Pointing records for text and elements
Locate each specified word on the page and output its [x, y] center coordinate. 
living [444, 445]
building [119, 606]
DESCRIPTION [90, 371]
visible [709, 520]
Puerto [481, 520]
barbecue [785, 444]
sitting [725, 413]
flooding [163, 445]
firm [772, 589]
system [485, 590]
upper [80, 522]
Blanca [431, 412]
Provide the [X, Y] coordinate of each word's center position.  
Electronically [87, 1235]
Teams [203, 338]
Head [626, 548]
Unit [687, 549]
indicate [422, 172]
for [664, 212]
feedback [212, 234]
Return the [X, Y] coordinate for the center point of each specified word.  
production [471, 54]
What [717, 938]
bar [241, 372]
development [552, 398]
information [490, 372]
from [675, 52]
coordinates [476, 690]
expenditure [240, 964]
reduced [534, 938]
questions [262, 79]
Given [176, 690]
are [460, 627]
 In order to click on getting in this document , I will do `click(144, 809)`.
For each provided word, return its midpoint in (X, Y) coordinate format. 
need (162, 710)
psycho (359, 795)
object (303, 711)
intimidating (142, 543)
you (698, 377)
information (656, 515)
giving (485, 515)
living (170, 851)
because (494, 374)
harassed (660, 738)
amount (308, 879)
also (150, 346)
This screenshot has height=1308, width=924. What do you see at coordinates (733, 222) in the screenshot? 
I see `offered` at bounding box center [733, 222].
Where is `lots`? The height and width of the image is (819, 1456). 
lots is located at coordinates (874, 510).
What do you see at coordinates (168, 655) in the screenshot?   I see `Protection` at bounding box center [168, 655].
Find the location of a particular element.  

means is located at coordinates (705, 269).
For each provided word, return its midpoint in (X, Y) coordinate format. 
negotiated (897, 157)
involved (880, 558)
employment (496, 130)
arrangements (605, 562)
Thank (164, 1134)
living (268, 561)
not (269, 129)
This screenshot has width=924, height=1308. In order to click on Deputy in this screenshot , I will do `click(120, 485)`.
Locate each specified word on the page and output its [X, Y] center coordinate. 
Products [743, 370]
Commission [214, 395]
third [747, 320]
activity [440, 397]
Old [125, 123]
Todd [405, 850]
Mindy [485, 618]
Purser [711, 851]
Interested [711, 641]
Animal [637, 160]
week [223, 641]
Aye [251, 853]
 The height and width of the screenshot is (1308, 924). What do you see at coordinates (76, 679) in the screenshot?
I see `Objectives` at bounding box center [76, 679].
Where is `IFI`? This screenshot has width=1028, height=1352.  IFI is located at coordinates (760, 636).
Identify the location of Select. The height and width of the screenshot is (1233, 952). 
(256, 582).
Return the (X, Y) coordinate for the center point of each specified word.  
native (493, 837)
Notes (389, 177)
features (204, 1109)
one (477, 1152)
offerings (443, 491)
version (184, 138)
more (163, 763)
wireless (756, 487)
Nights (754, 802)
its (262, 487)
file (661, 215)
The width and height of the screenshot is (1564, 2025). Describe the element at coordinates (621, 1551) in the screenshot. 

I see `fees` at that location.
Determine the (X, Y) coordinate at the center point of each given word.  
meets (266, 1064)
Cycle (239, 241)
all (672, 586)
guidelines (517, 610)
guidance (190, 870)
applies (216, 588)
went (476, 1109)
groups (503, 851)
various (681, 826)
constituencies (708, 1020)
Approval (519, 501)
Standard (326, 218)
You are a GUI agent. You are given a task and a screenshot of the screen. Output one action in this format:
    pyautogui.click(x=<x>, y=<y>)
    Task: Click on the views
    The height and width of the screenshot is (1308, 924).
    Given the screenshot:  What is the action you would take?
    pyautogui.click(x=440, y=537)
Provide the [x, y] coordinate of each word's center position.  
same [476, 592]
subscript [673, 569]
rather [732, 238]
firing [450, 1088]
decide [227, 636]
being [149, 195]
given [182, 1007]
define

[Required task]:
Please rewrite the items from the line with "from [675, 52]" to the line with "lots is located at coordinates (874, 510).", substituting "threatening" for "intimidating" and leaving everything else unchanged.

[Result]:
from [675, 52]
coordinates [476, 690]
expenditure [240, 964]
reduced [534, 938]
questions [262, 79]
Given [176, 690]
are [460, 627]
 In order to click on getting in this document , I will do `click(144, 809)`.
For each provided word, return its midpoint in (X, Y) coordinate format. 
need (162, 710)
psycho (359, 795)
object (303, 711)
threatening (142, 543)
you (698, 377)
information (656, 515)
giving (485, 515)
living (170, 851)
because (494, 374)
harassed (660, 738)
amount (308, 879)
also (150, 346)
This screenshot has height=1308, width=924. What do you see at coordinates (733, 222) in the screenshot? 
I see `offered` at bounding box center [733, 222].
Where is `lots`? The height and width of the image is (819, 1456). 
lots is located at coordinates (874, 510).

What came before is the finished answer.